How does open education take advantage of Web 2.0 technologies, and how does it fit in with established programs like distance learning? When we talk about distance education, we typically consider standard mechanisms like delivering education via video. Often, we take the education that we are delivering in traditional forms on campus and just broadcast it with some degree of interactivity. But if you really want to deliver excellent quality, you have to start to think about a combination of open resources and network-based delivery. You use Web 2.0 functionality, and this becomes the central modality by which you deliver quality education at scale. There is no way that you are going to meet the demands of quality at scale any other way, particularly in the context of developing countries.

Would you say there is a nexus of open knowledge and Web 2.0? Yes, indeed. In fact, a lot of what we refer to as Web 2.0 becomes a very important part of this: the tools and facilitators of the intent of open knowledge. When we talk about sharing, we are talking about communities of practice and learning. It is all that Web 2.0 points to; it's about collectivity. People are collectively viewing, reviewing, critiquing, and constructing knowledge based on Web 2.0 resources and tools.

This is about the whole educational service, using open technologies and architectures to create localized communities, communities of knowledge sharing, and communities of learning.
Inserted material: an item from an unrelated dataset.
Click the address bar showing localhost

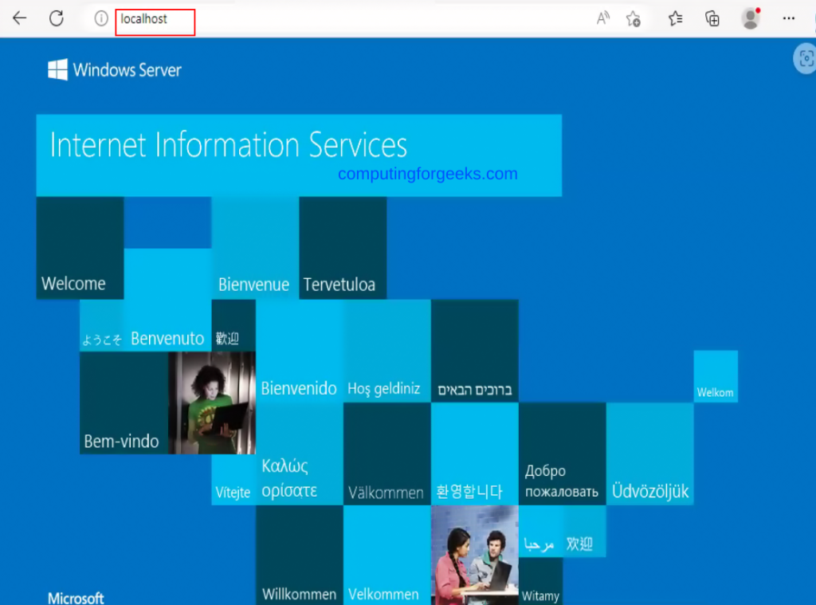(155, 22)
That's the open knowledge vision.

How would you think globally about open education trends? Sometimes we talk about open education transformations at the micro level-- how disciplines can change with blended practices; how learning in physics can improve by sharing good practices through open courseware and other open education practices. But then you move to a global conversation and context, and the considerations change. I can speak particularly about India as I have served as an honorary adviser to India's National Knowledge Commission. India is a country with a booming economy and a need for knowledge workers in practically every sector. How do you address the needs for education at that mammoth scale?

This is where you can take advantage of the open education movement by not just looking at all the content and best practices available, but also by leveraging the participation of experts and communities of learning so we can move toward an ecology that allows you to scale excellence. When we think about countries that are growing in a hurry and trying to participate in the global economy-- usually we refer to them as developing countries-- they have tremendous needs for skilled human resources. And for them, what open education brings is the ability to address new knowledge and continuous knowledge updates, while simultaneously providing general education at a scale we in the US can't even imagine.
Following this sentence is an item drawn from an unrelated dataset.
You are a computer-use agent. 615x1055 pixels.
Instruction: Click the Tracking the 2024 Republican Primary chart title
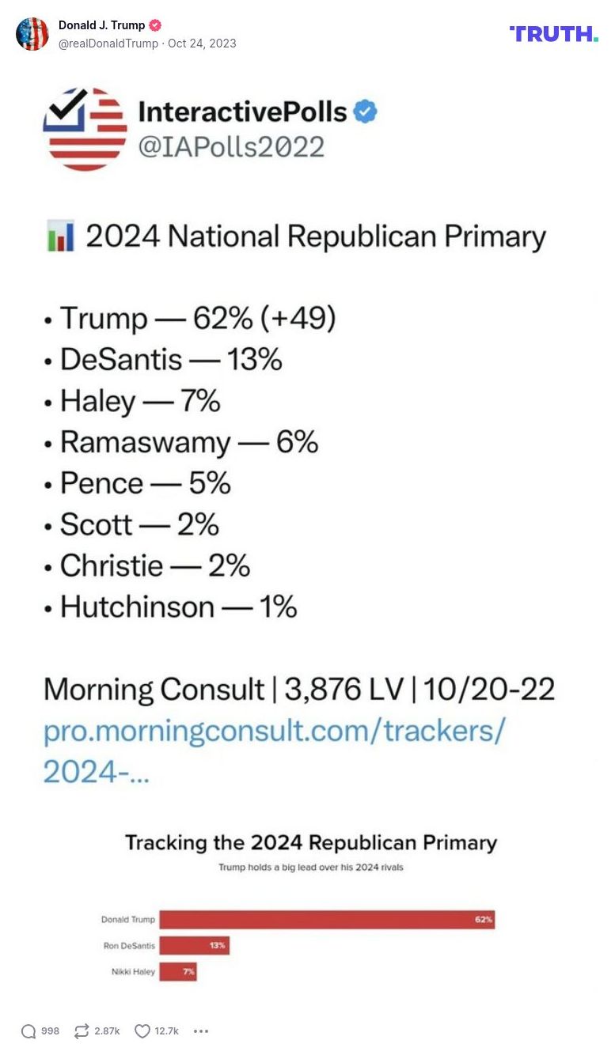coord(311,842)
Do you think it would be helpful for colleges and universities to include an open education component in their formal strategic plans? Absolutely. I think it is the most vital thing institutions have to consider. Today's economic realities press institutions to look urgently beyond what has been business as usual. We're facing a climate that requires a re-orientation of practices and a rethinking of operational models, to deliver relevant education. Still, it is not simply that this has the potential to change the economics of education; it has to do with quality. By sharing pedagogy, critically reviewing it, and making that work much more visible, we can bring the practice of research into education and move collectively toward better practices and educational transformation.